Durante a oração universal, uma das intenções foi lida em português, pedindo a Deus pela justiça e a paz entre as nações. O gesto emocionou os presentes e refletiu o cuidado do Papa em representar todos os povos, culturas e sensibilidades.
Um Papa para todos
Francisco, cuja vida foi marcada pela busca incansável da inclusão, da paz e da simplicidade, conseguiu, mesmo no seu funeral, reunir personalidades tão distintas quanto leigos e religiosos, chefes de Estado e cidadãos anónimos, admiradores e antigos críticos. Um dos exemplos mais simbólicos foi a presença do presidente argentino Javier Milei, que no passado se referira a Francisco em termos pouco respeitosos, mas que hoje esteve entre os líderes que se despediram do Papa com reverência.
A cerimónia emocionou os presentes com o soar dos sinos da Basílica de São Pedro e o cântico do coro da Capela Sistina, marcando momentos de profundo recolhimento e respeito. Durante o rito da “Ultima Commendatio” e da “Valedictio”, o caixão foi incensado e aspergido com água benta, antes de ser levado para a última viagem.
A última viagem pelas ruas de Roma
Após a Missa, o corpo do Papa foi transportado num cortejo fúnebre que percorreu cerca de 5,5 quilómetros pelas ruas históricas de Roma, passando por locais emblemáticos como a Praça Veneza, o Fórum Imperial e o Coliseu. O percurso, visível para milhares de pessoas, refletiu o desejo de Francisco de se manter próximo do povo até ao último momento.
Sem a habitual procissão a pé, o caixão seguiu diretamente para a Basílica de Santa Maria Maior, rompendo com uma tradição que vinha sendo mantida há séculos. Foi também a primeira vez, em mais de 120 anos, que um Papa foi enterrado fora do Vaticano — o último tinha sido Leão XIII, em 1903.
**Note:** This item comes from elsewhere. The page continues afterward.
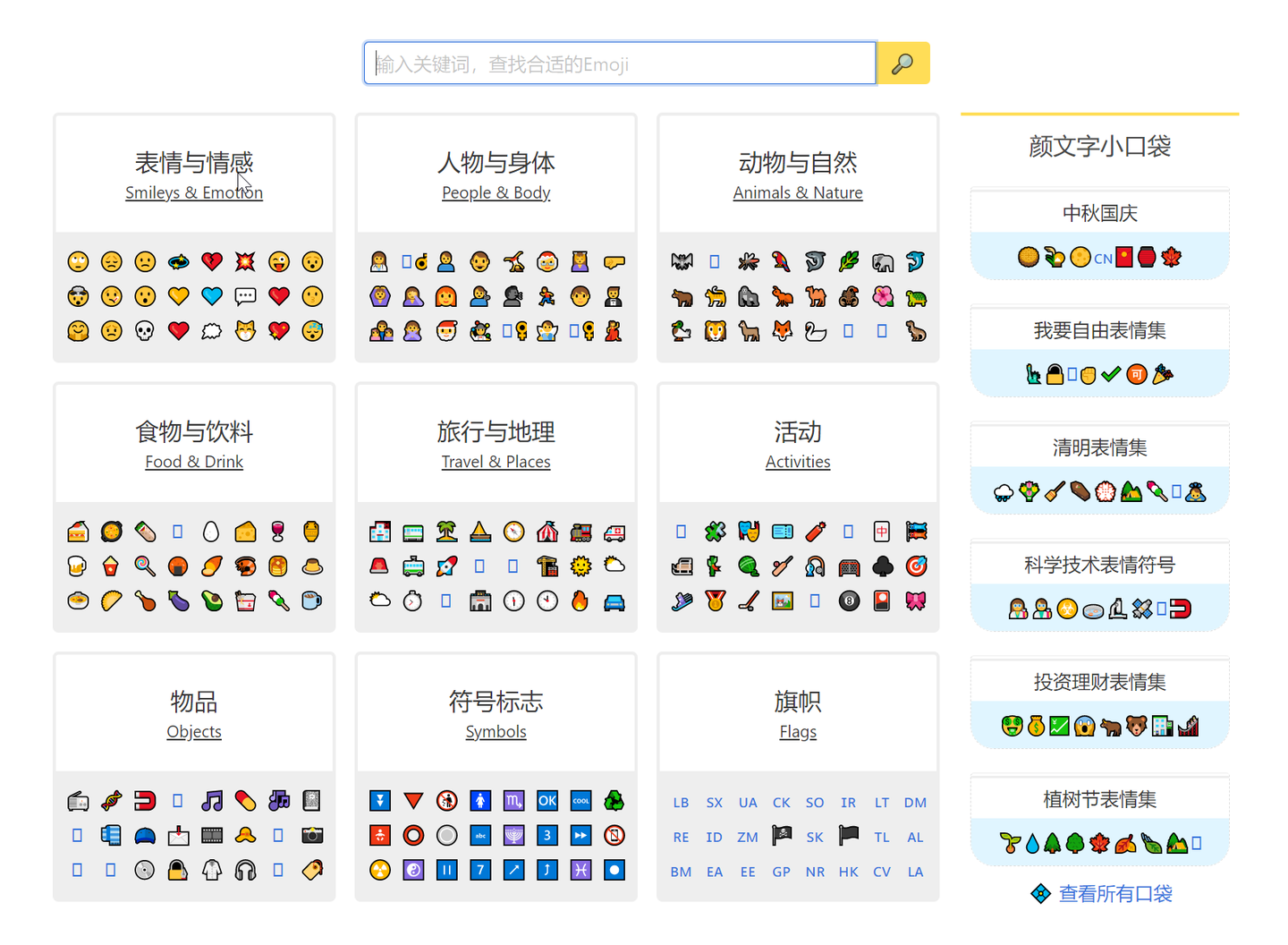1288x945 pixels.
Task: Select the rocket emoji under Travel & Places
Action: (446, 566)
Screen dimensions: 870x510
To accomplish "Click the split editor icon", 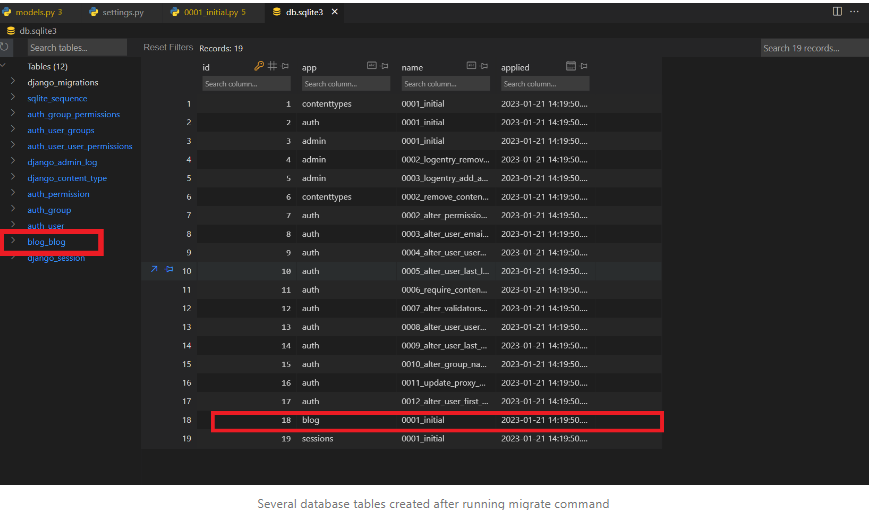I will (x=837, y=11).
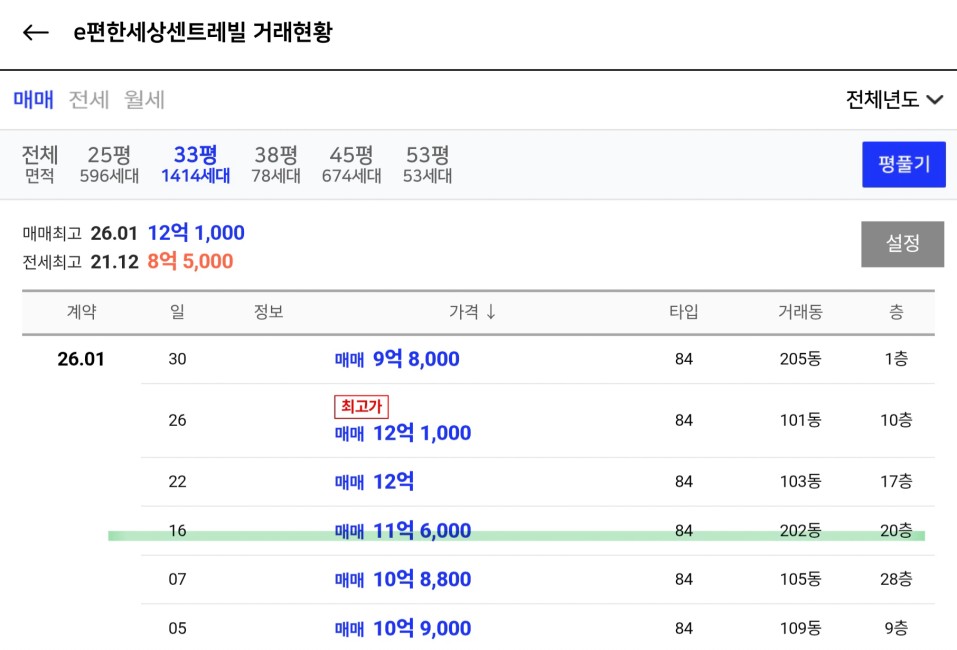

Sepultura simples para um líder extraordinário
O caixão foi colocado num túmulo discreto, de mármore da Ligúria, região natal dos avós do Papa, apenas com a inscrição “Franciscus” e a reprodução da sua cruz peitoral. A cerimónia de sepultamento foi privada, sem transmissão televisiva, e contou com a assinatura do “ato autêntico” de sepultura, lavrado pelo notário do Capítulo Liberiano e assinado pelas autoridades vaticanas competentes.
Com a entoação do “Regina Coeli”, oração mariana típica do tempo pascal, o mundo despediu-se formalmente de Francisco, iniciando-se nove dias de luto oficial, marcados por missas diárias em homenagem ao Papa que deixou uma marca profunda na história recente da Igreja.
Um Papa que preferiu somar em vez de dividir, que abriu portas ao diálogo e que inspirou milhões com a sua humildade e fé. Francisco despede-se como viveu: com a dignidade simples dos grandes líderes.